NumisBids
  
Roma Numismatics Ltd
Auction XXV  22-23 Sep 2022
View prices realized

Lot 1042

Estimate: 10 000 GBP
Price realized: 22 000 GBP
Find similar lots
Share this lot: Share by Email
Commodus AV Aureus. Rome, AD 186-187. M COMM ANT P FEL AVG BRIT, laureate and draped bust to right / HILAR AVG P M TR P XII IMP VIII COS V P P, Hilaritas, draped, standing to left, holding branch and long palm. RIC III 150 var. (also cuirassed); C. -; BMCRE 210 note; Biaggi 992 var. (same, same rev. die); Calicó 2263a (same dies). 7.31g, 20mm, 12h.

Mint State. Extremely Rare with this bust type.

From the Altstetten Collection, kept in the vault of Credit Suisse Geneva (documentation available upon request) since 26 November 1969.
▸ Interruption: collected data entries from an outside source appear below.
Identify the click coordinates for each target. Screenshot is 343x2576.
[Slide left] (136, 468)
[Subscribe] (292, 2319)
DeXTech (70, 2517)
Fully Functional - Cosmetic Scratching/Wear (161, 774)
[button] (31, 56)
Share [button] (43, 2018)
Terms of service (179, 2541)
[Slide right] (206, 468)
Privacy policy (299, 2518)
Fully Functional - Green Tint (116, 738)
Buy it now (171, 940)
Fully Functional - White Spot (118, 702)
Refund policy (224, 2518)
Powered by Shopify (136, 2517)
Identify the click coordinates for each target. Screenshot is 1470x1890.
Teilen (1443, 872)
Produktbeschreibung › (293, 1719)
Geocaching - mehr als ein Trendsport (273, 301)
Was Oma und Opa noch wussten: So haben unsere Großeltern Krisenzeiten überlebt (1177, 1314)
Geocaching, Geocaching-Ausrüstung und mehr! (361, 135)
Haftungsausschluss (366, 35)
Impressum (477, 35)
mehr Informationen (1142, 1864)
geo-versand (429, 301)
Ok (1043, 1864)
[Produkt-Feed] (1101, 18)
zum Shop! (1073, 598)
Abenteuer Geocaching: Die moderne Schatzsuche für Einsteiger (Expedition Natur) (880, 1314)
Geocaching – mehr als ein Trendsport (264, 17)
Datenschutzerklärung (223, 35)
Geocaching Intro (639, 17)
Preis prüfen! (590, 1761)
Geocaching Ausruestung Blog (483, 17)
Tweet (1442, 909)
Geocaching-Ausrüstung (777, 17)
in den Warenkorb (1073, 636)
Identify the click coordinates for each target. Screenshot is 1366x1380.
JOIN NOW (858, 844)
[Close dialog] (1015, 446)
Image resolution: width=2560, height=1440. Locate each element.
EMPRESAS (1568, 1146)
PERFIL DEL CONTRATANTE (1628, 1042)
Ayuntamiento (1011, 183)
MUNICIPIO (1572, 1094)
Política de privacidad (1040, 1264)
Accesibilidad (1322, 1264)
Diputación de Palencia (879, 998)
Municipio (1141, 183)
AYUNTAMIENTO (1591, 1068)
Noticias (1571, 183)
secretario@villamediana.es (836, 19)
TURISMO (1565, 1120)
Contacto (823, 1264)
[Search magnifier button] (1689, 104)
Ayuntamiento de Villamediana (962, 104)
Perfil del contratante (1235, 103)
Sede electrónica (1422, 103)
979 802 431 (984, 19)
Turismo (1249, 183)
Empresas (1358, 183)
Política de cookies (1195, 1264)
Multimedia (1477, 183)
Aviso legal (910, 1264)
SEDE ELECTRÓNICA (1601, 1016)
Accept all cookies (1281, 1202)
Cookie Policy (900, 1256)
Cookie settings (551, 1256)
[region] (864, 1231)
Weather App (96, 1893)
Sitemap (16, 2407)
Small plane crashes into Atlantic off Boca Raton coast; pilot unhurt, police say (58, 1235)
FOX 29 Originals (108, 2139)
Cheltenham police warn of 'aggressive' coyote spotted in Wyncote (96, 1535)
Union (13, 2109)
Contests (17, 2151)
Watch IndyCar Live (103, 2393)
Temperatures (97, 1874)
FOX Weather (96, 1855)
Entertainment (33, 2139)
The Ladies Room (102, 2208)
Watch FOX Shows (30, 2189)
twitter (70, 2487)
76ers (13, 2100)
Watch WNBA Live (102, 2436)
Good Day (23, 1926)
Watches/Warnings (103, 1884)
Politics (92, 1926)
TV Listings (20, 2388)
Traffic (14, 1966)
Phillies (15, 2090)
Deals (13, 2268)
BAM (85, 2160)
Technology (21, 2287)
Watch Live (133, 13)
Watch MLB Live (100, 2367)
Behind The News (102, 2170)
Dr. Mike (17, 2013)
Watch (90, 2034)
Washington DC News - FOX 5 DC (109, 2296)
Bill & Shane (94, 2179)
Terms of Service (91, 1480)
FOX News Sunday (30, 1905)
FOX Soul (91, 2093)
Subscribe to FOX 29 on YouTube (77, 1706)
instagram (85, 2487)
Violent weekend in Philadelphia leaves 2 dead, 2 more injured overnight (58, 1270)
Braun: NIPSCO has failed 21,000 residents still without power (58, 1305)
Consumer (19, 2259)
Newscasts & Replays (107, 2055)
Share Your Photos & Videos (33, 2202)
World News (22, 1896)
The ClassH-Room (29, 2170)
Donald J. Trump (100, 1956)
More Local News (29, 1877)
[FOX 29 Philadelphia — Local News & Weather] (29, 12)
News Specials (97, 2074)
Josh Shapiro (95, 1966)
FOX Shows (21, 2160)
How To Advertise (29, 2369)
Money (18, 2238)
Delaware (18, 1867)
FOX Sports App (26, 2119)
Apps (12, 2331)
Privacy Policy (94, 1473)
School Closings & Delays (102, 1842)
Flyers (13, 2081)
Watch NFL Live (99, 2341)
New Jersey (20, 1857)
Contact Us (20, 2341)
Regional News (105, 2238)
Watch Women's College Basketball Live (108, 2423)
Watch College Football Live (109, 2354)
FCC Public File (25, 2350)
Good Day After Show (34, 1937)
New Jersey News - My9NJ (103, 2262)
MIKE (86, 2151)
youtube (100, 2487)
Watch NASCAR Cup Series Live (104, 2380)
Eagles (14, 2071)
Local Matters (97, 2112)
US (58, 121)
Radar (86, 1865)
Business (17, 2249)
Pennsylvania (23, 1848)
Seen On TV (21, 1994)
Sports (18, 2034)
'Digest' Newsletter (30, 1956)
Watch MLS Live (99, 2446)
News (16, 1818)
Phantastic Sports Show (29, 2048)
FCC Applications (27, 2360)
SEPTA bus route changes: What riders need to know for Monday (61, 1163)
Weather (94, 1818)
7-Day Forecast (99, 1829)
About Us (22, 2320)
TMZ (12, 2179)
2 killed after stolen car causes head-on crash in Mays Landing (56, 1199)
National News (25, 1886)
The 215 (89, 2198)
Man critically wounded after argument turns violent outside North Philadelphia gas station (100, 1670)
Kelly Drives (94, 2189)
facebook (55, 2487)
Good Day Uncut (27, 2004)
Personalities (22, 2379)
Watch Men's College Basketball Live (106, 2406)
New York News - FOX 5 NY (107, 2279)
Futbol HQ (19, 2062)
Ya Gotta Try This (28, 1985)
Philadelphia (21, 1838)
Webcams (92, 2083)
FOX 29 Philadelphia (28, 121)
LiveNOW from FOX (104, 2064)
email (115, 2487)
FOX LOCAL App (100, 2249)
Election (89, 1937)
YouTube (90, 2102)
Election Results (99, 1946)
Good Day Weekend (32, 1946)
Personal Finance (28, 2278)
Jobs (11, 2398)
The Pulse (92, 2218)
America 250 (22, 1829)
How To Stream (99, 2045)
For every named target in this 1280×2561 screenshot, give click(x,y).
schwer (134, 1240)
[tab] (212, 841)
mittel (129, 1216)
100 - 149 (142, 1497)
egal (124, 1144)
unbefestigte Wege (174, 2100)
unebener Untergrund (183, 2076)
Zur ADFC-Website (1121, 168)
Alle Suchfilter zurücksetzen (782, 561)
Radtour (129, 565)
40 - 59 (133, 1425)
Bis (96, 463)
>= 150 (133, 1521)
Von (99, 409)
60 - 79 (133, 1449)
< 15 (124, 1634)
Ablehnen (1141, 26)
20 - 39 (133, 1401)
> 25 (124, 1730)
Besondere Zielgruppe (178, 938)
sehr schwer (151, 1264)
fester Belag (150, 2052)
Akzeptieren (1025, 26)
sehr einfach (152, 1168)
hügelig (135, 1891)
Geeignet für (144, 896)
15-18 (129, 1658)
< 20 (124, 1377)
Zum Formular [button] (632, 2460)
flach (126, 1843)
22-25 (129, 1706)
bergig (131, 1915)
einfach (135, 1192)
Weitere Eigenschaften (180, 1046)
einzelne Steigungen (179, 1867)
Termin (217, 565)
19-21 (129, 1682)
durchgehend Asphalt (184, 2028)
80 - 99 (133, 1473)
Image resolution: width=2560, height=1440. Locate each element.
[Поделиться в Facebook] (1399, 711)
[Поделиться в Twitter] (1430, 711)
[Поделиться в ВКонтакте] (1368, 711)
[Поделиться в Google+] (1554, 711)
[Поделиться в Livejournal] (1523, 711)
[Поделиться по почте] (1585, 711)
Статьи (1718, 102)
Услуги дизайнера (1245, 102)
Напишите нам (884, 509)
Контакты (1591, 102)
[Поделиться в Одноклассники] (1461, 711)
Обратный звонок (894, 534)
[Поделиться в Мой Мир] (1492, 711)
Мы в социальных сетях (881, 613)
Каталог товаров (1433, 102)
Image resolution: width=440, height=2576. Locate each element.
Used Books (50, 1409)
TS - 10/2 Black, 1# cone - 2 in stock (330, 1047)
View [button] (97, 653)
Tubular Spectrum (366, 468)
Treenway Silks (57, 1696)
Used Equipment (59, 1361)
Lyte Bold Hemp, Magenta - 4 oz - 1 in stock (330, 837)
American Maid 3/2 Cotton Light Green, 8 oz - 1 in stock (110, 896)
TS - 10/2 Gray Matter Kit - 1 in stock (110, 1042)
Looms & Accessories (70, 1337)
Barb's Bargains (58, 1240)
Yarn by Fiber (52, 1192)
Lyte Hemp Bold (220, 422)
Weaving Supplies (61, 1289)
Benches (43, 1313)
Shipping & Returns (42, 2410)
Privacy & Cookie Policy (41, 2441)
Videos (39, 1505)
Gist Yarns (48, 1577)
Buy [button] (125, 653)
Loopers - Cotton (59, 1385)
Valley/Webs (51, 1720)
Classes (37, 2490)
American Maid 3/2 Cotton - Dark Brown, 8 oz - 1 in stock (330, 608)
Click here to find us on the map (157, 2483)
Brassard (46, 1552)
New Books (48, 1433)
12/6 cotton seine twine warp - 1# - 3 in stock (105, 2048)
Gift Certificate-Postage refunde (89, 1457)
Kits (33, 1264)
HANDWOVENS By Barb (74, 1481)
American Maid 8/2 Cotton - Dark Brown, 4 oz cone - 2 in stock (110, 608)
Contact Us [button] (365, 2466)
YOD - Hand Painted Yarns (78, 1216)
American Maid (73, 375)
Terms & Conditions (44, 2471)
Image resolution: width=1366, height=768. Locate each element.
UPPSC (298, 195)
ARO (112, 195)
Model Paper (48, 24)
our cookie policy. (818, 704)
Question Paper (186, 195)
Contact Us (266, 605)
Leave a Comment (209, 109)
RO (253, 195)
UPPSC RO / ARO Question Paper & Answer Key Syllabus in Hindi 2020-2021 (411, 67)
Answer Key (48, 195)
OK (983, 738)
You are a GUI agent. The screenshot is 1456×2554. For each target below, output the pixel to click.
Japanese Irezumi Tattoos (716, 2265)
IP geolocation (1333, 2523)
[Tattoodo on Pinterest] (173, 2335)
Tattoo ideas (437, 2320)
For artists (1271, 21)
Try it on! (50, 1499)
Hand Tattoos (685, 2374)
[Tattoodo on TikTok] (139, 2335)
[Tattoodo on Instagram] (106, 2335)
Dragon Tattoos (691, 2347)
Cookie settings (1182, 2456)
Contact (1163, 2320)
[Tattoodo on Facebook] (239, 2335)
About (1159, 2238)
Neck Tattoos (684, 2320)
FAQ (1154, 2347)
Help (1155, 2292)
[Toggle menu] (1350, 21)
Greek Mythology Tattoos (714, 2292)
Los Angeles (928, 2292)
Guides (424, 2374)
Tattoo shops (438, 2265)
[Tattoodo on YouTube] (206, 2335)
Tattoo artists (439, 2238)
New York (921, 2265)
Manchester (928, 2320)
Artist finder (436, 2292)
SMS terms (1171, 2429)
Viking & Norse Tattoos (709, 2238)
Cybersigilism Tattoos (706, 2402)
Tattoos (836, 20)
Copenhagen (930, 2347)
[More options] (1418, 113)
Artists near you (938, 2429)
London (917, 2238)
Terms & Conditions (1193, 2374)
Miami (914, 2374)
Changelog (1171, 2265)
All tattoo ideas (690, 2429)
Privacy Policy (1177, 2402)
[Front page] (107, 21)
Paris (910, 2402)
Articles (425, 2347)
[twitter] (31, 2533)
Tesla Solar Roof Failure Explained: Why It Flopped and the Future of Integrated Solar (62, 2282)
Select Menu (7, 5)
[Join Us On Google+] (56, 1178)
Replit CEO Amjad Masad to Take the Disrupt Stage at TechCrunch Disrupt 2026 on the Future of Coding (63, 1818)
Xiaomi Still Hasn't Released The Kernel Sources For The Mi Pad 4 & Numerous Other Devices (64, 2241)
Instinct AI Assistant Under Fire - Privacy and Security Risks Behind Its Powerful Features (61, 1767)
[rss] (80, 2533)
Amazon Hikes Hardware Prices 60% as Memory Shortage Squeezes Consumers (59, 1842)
This coin was struck at least a decade into Commodus' rule as co-Augustus and more than five years after the death of his father, the esteemed Marcus Aurelius, had left him as sole ruler of the Roman Empire. The reverse type is one of optimism and cheerfulness, with an image of Hilaritas, the personification of gaiety. While the name 'hilaria' was originally a general term given to any holiday or festival, by the time of Commodus it had come to be associated specifically with the honouring of Cybele at the March equinox. The employment of HILAR before Commodus' imperial titles and offices is indicative of the type being employed in a spirit of public rejoicing.

Indeed, this period of Commodus' reign was marked by positive developments: a victory in Britain in AD 185 (for which he received the title Britannicus) and the celebration of his decennalia marked by the Primi Decennales games and advertised as the dawn of a new golden age. On the obverse a magnificent high-relief portrait of Commodus, with painstakingly deeply-carved and intricate curls, gazes out serenely in the characteristic mode of Antonine Emperors.

The prosperous image of Commodus' rule proclaimed by this coin was, however, only one side of a highly perilous rule. A recent revolt by the praetorian prefect Perennis, who reportedly intended to proclaim his own son as Emperor, threatened the Emperor's position. He reacted with a spate of executions and a distribution of largesse to the army to ensure loyalty.

This event was quickly followed by an attempted assassination by a deserter named Maternus in AD 187. Maternus conceived of killing Commodus during the festival of the Hilaria, an annual festival celebrated at the spring equinox in the honour of Cybele. Herodian reports that Maternus was betrayed by a follower and subsequently beheaded, after which Commodus made sacrifices to Cybele in gratitude and celebrated the festival with particular splendour along with the people who continued to rejoice the emperor's deliverance after the event (Herodian RH 10.1).

It is likely no coincidence that there are no Hilaritas types of Commodus before AD 186-187 save for those struck when he was Caesar under Marcus Aurelius in AD 175-6 a decade earlier. Mattingly and Sydenham suggest in RIC that the introduction of this type, along with that of Salus (the personification of welfare), attests to the validity of Herodian's account and may be in fact a reference to it (p. 359). Sestertii struck during the same year depicting Pietas sacrificing describe Commodus as the 'auctor pietatis' suggesting the emperor is not only 'pious' but has given the gods more than their normal due. In the BMCRE catalogue, Mattingly argues that the Hilaritas type must be understood in close connection with this description of the emperor as the auctor pietatis and the fall of Maternus (Vol. IV, p. clxiii). Another interesting allusion to this event can be found on a medallion depicting Hilaritas and Salus and dating AD 187-188 (Gnecchi II 99, pl. 84, 9). It has been argued that this medallion is a direct reference to Commodus' escape at the Hilaria (RIC and BMCRE) and may have been given as a New Year gift by the emperor, who was recording the most important event of the previous year (Toynbee, Roman Medallions, end note 139).

Commodus was eventually assassinated in AD 192 and thereafter immediately declared a public enemy by the senate; the serene positivity of this coin belies the atmosphere of treachery, paranoia and complex political manoeuvring around the man himself.